[Opening Supplied records section]

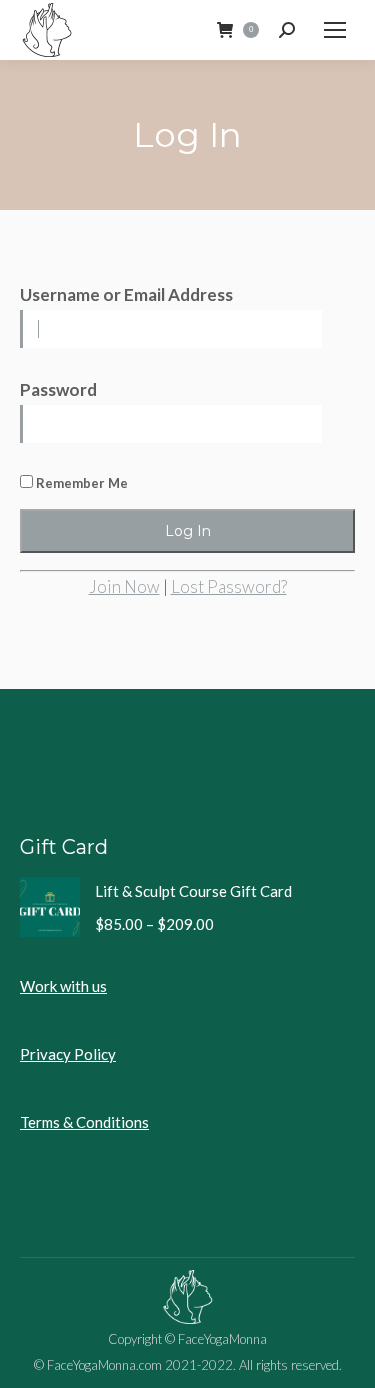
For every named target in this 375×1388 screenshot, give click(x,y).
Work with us (63, 986)
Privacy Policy (68, 1054)
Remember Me (80, 483)
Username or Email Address (126, 294)
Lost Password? (229, 586)
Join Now (124, 586)
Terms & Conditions (84, 1122)
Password (58, 389)
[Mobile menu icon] (335, 30)
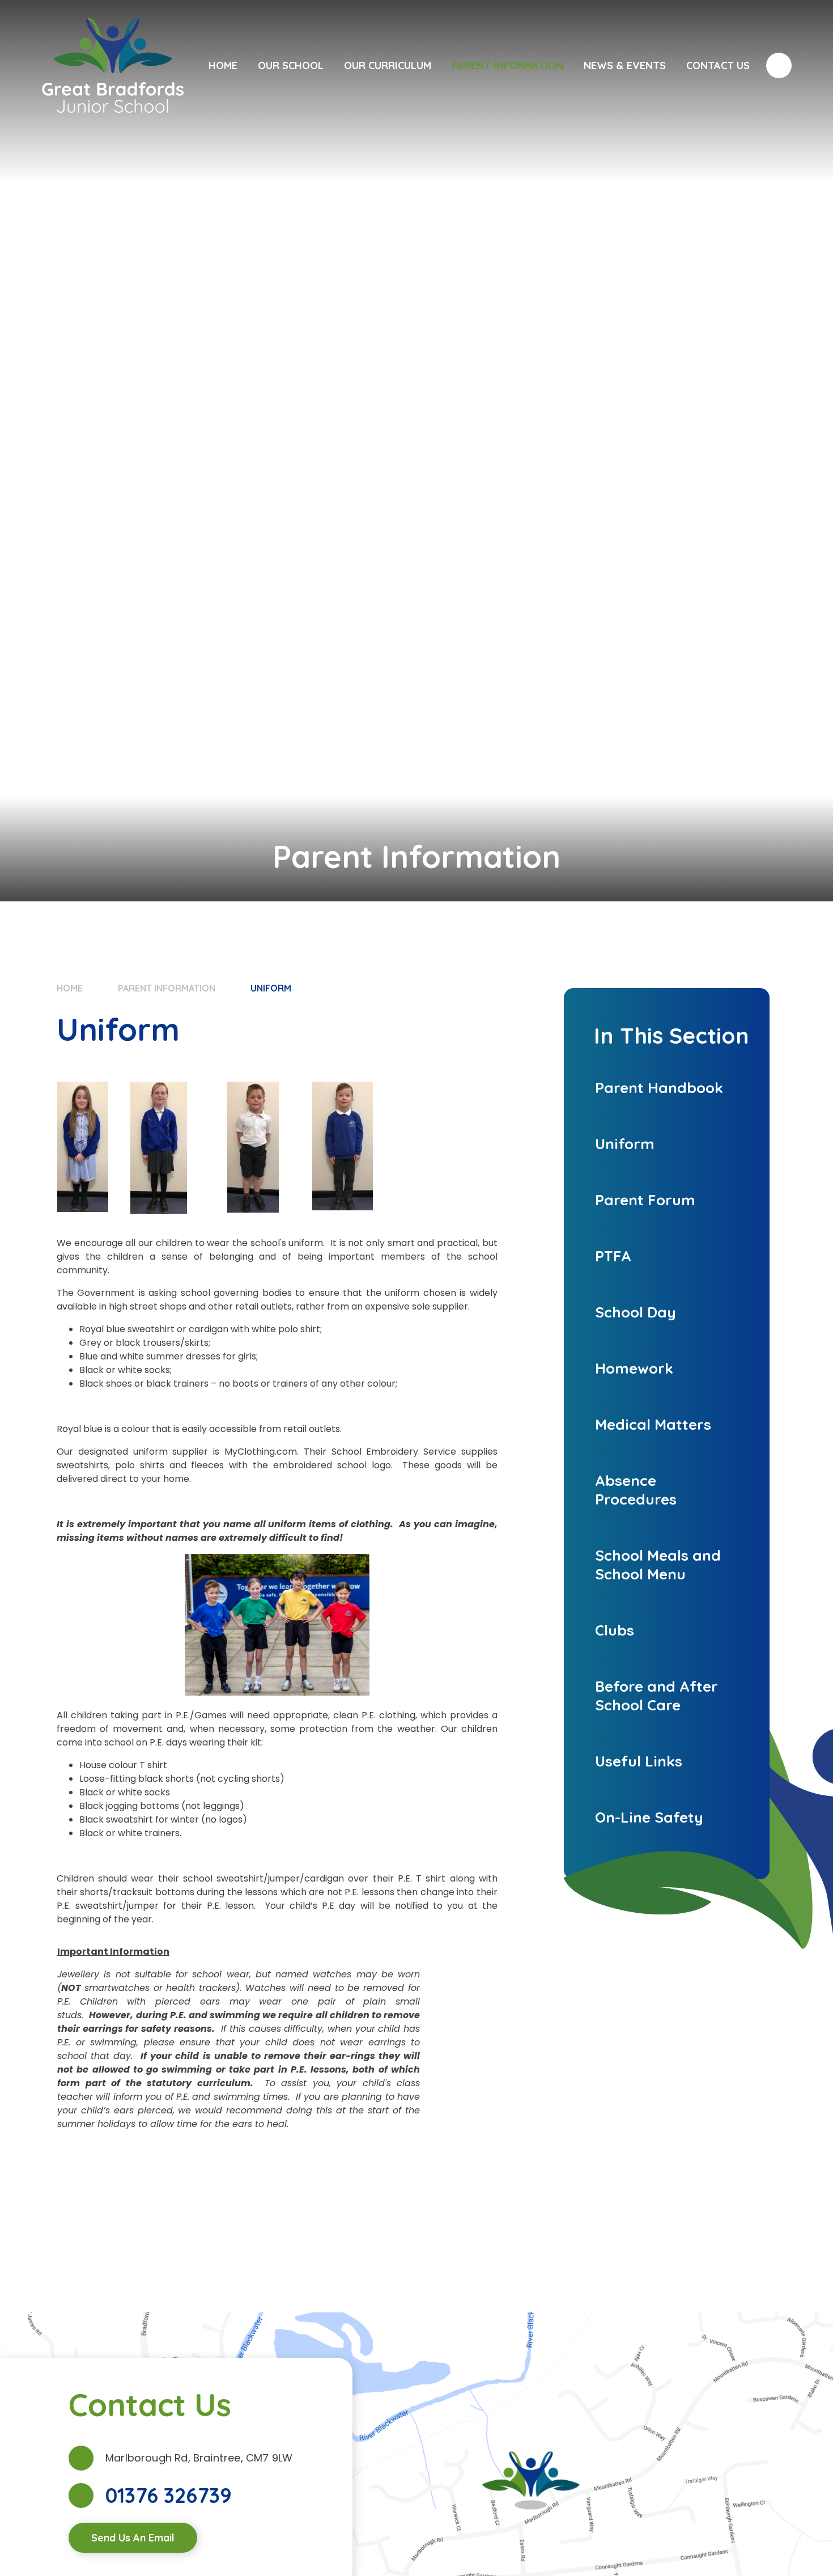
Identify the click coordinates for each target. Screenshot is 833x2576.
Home (70, 988)
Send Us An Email (133, 2537)
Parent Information (166, 988)
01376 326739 (168, 2495)
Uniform (270, 988)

[Closing Supplied records section]

→ **Exercise instructions**:
Quote the records in full and exactly; skip any image.

→ **Written answer**:
For every named target in this 375×1388 screenshot, give click(x,y).
Work with us (63, 986)
Privacy Policy (68, 1054)
Remember Me (80, 483)
Username or Email Address (126, 294)
Lost Password? (229, 586)
Join Now (124, 586)
Terms & Conditions (84, 1122)
Password (58, 389)
[Mobile menu icon] (335, 30)
Identify the click coordinates for each target. Screenshot is 833x2576.
Home (70, 988)
Send Us An Email (133, 2537)
Parent Information (166, 988)
01376 326739 (168, 2495)
Uniform (270, 988)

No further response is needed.